Exercise directions →
Look for the word "Richtlinie" in the material below. Copy each line that has it.

Materials provided →
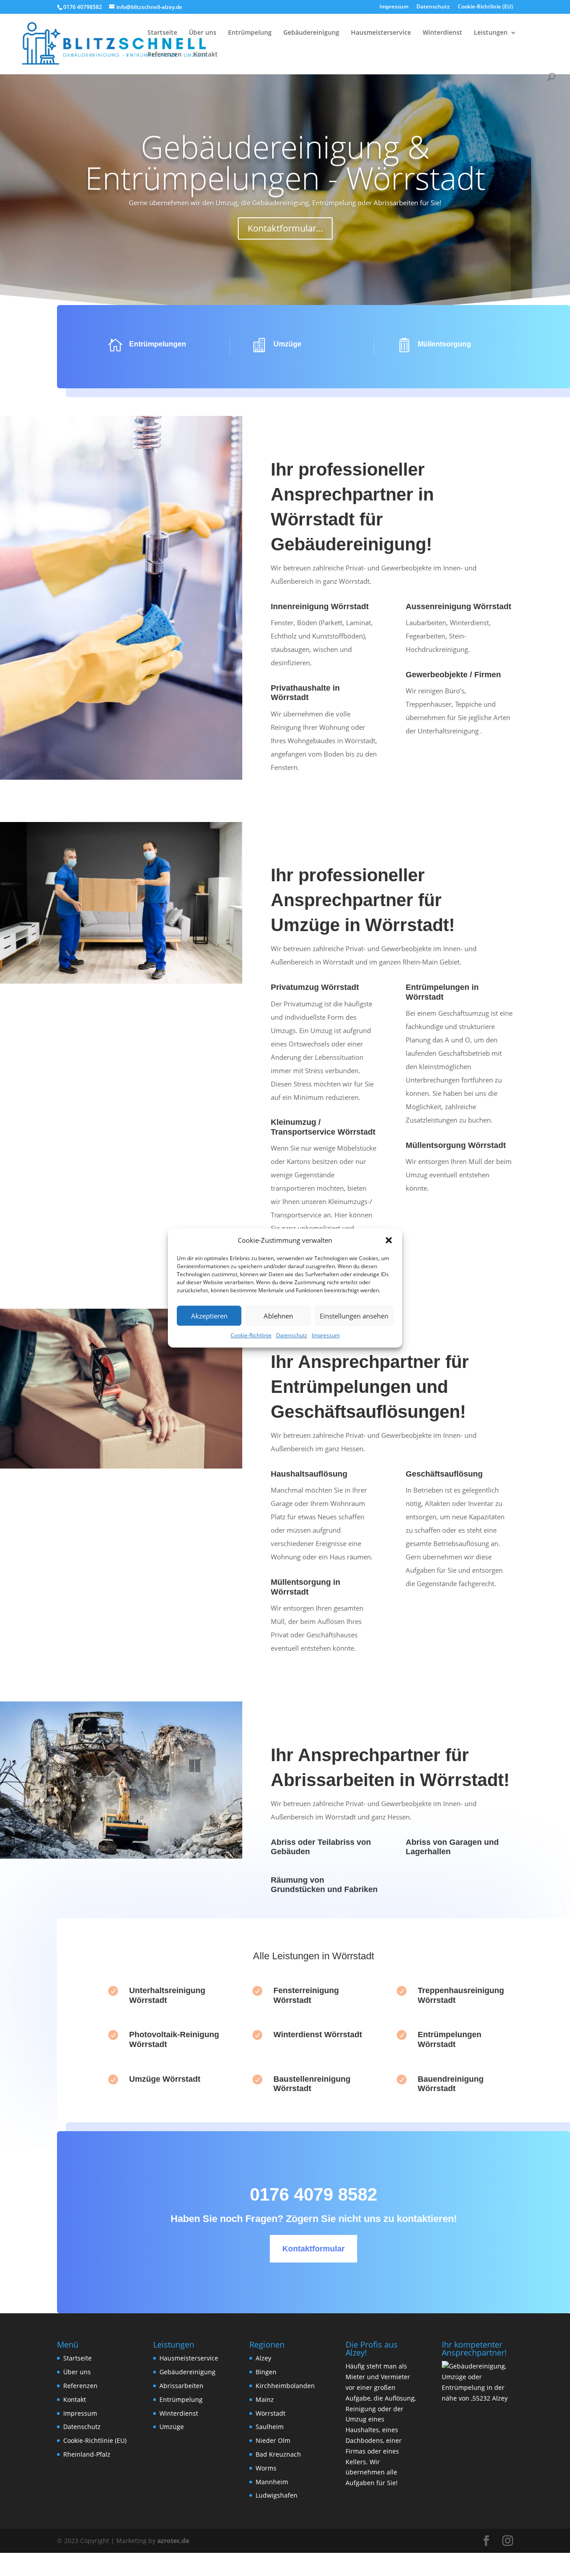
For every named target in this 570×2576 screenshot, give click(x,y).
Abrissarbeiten (181, 2385)
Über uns (202, 33)
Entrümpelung (250, 33)
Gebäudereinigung (311, 33)
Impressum (326, 1335)
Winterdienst (442, 33)
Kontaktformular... (285, 228)
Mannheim (272, 2482)
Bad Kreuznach (278, 2454)
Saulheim (270, 2426)
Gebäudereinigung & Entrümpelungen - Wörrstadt (285, 162)
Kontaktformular (313, 2248)
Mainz (265, 2399)
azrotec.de (172, 2540)
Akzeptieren (209, 1315)
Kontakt (205, 54)
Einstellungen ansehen (354, 1315)
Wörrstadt (270, 2413)
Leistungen (491, 33)
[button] (388, 1240)
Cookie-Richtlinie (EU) (485, 7)
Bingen (266, 2372)
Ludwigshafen (276, 2495)
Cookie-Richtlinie (251, 1335)
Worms (266, 2468)
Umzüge (171, 2426)
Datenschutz (291, 1335)
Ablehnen (278, 1315)
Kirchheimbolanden (285, 2385)
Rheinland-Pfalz (86, 2454)
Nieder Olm (273, 2440)
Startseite (162, 33)
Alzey (263, 2358)
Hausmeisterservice (381, 33)
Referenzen (164, 54)
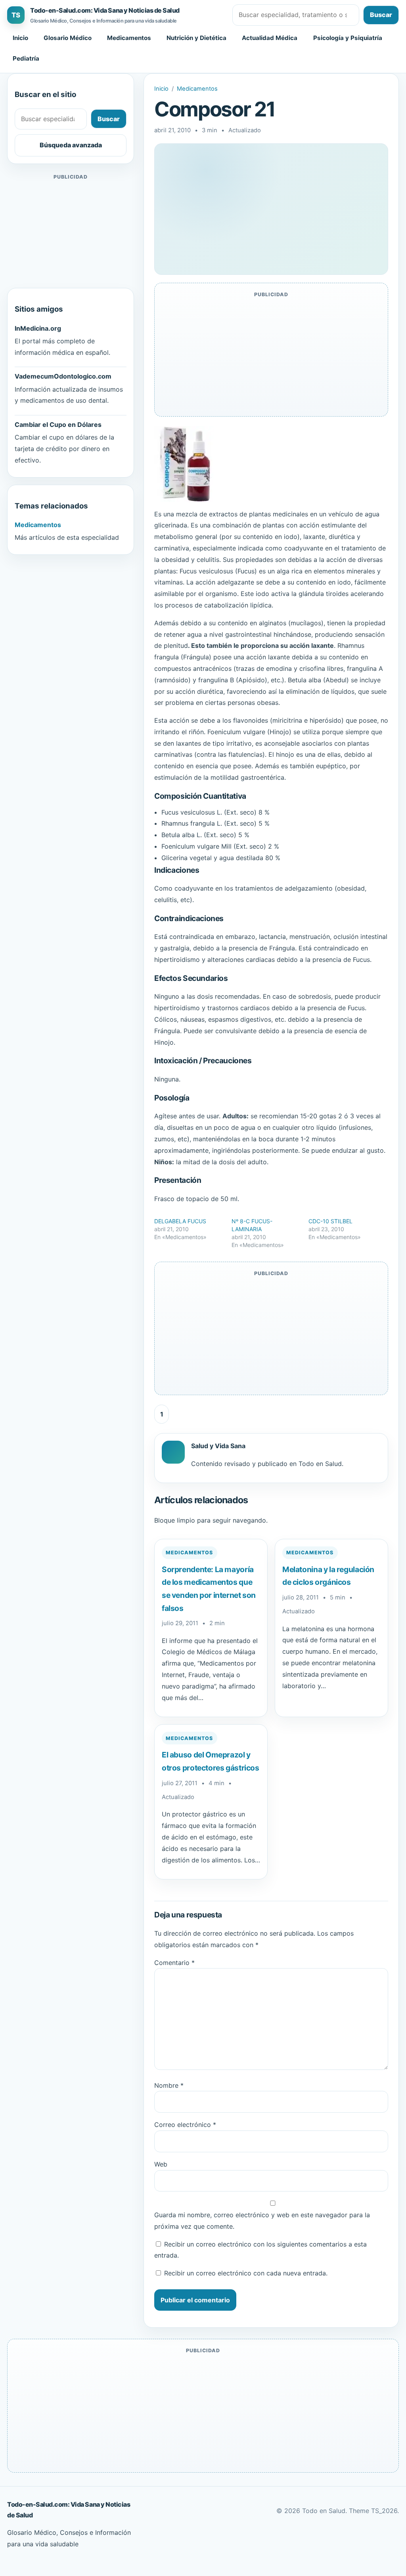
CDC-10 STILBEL (330, 1221)
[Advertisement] (70, 231)
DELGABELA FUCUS (180, 1221)
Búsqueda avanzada (71, 145)
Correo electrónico (185, 2125)
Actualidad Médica (269, 38)
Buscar (381, 15)
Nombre (169, 2085)
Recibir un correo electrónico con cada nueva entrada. (245, 2273)
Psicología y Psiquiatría (347, 38)
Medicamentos (129, 38)
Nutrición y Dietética (196, 38)
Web (160, 2164)
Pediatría (26, 58)
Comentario (174, 1963)
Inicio (20, 38)
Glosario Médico (68, 38)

Answer for this exercise →
Cookie-Richtlinie (EU) (485, 7)
Cookie-Richtlinie (251, 1335)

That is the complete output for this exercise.